* _What is being asked_
Some of the lines below need repeating. Reproduce exactly those between the lines holding "Image Layered tab" and "Viewport: 1138px width, 617px height.", inclusive.

☆ ☆ ☆ ☆ ☆ ☆ ☆

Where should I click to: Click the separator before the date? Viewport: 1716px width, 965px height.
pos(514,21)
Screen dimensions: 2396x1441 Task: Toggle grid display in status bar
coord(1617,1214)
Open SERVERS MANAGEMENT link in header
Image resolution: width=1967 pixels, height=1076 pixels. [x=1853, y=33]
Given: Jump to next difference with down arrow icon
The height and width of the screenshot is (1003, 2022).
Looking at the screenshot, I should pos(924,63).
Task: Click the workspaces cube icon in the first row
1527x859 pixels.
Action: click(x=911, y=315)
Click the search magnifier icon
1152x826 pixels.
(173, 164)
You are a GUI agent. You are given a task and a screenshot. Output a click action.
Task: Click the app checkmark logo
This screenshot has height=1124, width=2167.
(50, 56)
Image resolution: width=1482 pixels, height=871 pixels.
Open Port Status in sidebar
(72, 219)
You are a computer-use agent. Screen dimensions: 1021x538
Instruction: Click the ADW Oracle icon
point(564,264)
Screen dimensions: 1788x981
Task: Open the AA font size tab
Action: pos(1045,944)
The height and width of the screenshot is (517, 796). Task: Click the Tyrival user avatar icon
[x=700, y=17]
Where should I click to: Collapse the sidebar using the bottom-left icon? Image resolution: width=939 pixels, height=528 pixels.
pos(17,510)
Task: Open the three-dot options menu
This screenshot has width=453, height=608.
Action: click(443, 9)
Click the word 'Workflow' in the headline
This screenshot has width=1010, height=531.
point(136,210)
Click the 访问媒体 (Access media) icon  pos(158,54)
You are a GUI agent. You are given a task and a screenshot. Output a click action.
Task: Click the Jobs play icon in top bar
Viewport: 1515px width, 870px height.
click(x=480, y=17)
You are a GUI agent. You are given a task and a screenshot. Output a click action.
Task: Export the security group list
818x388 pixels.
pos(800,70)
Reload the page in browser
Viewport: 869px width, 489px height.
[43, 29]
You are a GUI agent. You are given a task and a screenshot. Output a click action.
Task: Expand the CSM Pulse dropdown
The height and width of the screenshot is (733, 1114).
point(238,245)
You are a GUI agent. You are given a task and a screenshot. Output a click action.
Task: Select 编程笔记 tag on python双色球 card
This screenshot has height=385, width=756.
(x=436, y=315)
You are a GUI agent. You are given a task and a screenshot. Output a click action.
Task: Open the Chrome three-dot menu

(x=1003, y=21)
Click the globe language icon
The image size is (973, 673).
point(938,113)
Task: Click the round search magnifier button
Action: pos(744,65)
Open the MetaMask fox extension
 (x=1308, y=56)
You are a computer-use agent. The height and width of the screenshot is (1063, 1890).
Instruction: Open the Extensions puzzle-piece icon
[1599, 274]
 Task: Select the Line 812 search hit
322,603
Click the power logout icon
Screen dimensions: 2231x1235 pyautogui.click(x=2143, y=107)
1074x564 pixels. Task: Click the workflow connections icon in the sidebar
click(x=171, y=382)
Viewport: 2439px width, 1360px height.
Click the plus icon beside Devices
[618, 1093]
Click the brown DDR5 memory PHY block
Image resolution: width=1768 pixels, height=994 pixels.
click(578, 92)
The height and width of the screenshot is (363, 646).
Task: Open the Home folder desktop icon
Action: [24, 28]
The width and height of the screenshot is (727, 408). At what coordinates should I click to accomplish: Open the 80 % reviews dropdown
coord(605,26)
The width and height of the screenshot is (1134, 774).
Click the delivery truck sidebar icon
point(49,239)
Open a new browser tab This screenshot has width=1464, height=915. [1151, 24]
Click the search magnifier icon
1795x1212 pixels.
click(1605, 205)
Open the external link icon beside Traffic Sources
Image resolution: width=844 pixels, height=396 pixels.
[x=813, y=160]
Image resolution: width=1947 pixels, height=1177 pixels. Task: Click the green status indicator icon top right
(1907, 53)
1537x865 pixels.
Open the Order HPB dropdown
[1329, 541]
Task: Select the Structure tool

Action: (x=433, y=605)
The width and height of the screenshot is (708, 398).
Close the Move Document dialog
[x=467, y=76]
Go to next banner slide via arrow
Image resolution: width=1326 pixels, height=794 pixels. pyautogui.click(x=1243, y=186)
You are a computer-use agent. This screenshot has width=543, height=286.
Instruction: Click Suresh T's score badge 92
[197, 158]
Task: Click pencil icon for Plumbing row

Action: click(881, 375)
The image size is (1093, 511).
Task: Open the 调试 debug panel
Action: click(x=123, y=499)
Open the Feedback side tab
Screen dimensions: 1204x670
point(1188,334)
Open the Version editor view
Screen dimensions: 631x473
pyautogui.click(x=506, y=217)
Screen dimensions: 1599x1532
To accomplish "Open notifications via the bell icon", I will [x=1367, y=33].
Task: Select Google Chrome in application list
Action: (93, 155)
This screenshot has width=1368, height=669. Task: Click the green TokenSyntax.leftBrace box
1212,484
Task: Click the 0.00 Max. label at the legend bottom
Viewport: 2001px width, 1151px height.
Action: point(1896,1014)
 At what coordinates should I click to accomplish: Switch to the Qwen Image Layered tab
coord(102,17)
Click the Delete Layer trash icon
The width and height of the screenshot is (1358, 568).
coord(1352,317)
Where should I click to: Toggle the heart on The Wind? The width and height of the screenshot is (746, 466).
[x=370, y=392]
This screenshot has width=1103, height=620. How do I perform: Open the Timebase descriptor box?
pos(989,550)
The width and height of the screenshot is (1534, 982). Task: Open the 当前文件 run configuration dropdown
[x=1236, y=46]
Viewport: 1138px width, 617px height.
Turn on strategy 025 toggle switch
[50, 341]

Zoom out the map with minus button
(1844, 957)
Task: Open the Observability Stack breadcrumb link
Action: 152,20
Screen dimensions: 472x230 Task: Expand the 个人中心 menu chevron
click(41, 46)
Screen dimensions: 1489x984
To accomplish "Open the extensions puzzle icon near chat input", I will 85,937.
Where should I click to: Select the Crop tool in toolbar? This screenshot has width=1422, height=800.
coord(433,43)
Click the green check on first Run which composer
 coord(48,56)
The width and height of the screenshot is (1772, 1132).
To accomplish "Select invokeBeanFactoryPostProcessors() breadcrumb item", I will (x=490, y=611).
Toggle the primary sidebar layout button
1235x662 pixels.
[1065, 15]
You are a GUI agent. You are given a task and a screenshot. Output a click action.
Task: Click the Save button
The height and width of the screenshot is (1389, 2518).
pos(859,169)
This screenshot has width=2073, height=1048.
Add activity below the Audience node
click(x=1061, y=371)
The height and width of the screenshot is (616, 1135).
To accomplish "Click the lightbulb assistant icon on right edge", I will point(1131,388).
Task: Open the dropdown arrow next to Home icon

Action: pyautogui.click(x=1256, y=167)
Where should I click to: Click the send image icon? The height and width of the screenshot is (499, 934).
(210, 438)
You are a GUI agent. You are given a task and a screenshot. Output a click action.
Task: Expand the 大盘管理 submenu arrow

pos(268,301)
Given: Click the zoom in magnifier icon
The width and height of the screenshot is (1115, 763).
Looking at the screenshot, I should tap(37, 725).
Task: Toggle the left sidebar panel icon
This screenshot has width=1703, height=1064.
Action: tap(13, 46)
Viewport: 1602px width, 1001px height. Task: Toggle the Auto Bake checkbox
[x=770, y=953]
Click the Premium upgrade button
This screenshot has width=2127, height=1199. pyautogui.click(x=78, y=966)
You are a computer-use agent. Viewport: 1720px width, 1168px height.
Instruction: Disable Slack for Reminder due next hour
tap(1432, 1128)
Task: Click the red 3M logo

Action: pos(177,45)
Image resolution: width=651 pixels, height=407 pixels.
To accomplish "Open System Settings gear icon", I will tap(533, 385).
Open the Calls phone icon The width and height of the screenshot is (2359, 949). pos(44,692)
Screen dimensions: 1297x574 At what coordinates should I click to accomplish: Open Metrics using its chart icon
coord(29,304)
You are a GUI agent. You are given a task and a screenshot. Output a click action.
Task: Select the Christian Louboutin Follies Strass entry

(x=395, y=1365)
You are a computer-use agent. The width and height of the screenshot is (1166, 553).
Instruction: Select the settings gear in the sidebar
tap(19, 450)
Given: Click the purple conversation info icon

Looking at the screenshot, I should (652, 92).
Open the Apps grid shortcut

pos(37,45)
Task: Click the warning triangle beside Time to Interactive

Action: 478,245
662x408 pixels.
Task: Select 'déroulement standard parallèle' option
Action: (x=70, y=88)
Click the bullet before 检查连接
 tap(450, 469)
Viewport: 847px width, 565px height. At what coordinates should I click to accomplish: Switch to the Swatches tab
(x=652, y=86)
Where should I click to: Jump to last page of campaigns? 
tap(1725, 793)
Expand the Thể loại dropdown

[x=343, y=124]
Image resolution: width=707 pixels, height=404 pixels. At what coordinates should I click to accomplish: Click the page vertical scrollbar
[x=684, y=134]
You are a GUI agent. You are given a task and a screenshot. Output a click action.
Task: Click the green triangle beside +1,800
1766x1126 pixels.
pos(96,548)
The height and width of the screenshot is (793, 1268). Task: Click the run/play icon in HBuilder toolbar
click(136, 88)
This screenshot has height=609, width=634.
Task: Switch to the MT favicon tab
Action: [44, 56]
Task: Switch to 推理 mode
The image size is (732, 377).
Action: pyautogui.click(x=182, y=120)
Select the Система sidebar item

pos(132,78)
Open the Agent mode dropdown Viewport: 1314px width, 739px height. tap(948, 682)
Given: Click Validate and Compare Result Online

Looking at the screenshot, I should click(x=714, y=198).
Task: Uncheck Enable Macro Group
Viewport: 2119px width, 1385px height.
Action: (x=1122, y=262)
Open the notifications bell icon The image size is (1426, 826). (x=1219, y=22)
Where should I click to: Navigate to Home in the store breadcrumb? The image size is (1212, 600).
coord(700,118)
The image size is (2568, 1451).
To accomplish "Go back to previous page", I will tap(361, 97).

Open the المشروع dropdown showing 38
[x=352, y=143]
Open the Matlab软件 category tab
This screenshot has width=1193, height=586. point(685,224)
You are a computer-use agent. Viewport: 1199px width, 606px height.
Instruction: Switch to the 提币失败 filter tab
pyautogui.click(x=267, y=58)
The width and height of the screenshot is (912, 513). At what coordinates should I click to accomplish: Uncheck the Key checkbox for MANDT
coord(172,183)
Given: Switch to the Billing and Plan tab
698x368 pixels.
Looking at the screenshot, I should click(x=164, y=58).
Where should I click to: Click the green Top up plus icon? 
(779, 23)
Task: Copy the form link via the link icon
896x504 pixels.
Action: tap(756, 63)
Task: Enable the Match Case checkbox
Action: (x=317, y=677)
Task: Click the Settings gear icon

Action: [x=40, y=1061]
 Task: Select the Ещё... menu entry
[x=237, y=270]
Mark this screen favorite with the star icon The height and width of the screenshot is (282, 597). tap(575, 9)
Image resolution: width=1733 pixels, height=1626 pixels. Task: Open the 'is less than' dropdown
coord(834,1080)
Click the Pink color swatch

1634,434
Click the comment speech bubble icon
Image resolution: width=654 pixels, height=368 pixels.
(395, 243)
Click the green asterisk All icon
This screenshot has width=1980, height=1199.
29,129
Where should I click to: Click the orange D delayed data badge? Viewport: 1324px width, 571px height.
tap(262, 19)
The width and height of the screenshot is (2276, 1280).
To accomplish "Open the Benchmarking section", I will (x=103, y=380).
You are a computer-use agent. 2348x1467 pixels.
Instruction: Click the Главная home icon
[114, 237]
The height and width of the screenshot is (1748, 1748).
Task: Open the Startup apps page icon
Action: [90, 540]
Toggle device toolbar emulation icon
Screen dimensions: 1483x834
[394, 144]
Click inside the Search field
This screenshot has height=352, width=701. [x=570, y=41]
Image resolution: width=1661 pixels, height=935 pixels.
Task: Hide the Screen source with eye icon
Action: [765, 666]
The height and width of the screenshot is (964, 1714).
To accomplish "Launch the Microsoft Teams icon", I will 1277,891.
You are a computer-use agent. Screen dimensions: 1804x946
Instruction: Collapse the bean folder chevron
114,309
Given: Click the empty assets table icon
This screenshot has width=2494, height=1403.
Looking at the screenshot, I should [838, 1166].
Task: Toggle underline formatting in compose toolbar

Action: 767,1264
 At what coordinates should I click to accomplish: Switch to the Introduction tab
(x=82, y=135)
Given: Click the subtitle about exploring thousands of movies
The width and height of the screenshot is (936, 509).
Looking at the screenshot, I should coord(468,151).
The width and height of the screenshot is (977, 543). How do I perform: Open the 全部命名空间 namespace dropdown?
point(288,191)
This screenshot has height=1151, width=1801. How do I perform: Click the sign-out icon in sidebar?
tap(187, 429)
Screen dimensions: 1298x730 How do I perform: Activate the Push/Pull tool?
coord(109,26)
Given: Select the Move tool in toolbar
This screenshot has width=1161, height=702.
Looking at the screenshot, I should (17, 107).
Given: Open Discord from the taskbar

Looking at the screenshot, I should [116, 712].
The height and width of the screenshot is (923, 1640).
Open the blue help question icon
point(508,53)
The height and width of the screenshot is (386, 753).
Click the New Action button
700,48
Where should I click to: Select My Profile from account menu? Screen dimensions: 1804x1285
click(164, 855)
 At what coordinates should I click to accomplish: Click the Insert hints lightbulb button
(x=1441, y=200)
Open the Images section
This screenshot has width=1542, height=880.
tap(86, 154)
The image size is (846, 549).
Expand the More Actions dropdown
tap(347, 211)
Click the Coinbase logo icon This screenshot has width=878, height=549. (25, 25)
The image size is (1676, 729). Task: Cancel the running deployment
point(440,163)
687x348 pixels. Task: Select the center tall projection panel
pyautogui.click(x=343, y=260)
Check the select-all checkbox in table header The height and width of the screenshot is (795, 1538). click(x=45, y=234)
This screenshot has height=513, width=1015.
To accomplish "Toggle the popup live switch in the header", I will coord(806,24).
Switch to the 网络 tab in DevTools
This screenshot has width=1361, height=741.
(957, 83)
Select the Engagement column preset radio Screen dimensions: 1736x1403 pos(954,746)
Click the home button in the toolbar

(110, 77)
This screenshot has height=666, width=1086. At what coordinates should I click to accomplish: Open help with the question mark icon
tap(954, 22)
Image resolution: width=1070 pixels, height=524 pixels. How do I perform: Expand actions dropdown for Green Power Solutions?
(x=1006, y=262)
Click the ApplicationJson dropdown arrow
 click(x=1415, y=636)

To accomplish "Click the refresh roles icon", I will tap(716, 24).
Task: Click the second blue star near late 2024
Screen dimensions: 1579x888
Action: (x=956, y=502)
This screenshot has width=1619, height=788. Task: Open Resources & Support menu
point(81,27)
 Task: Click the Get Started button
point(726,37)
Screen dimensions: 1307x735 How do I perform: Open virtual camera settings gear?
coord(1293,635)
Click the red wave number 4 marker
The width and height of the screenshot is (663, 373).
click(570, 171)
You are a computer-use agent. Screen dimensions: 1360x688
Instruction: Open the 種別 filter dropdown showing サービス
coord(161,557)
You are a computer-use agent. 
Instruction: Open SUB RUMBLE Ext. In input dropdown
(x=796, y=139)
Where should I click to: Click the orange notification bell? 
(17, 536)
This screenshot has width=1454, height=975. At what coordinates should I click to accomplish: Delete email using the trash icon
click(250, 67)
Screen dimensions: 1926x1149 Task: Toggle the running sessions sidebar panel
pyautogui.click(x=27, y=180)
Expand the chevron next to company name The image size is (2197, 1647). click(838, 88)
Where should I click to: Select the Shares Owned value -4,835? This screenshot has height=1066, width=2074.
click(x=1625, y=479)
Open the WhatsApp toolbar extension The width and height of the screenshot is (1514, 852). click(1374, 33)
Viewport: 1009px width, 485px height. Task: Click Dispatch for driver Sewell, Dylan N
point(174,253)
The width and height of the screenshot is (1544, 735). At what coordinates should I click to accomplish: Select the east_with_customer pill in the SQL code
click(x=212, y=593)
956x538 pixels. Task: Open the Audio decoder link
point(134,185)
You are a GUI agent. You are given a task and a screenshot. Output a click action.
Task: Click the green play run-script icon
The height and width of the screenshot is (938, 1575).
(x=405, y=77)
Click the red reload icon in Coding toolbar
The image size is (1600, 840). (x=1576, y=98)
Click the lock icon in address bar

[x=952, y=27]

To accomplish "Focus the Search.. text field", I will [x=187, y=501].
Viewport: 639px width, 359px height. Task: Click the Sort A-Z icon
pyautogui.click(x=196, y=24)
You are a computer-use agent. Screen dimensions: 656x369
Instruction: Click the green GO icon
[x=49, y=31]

☆ ☆ ☆ ☆ ☆ ☆ ☆

* _Response to this task_
 At what coordinates should I click to accomplish: Switch to the Qwen Image Layered tab
coord(102,17)
Click the Delete Layer trash icon
The width and height of the screenshot is (1358, 568).
coord(1352,317)
Where should I click to: Toggle the heart on The Wind? The width and height of the screenshot is (746, 466).
[x=370, y=392]
This screenshot has width=1103, height=620. How do I perform: Open the Timebase descriptor box?
pos(989,550)
The width and height of the screenshot is (1534, 982). Task: Open the 当前文件 run configuration dropdown
[x=1236, y=46]
Viewport: 1138px width, 617px height.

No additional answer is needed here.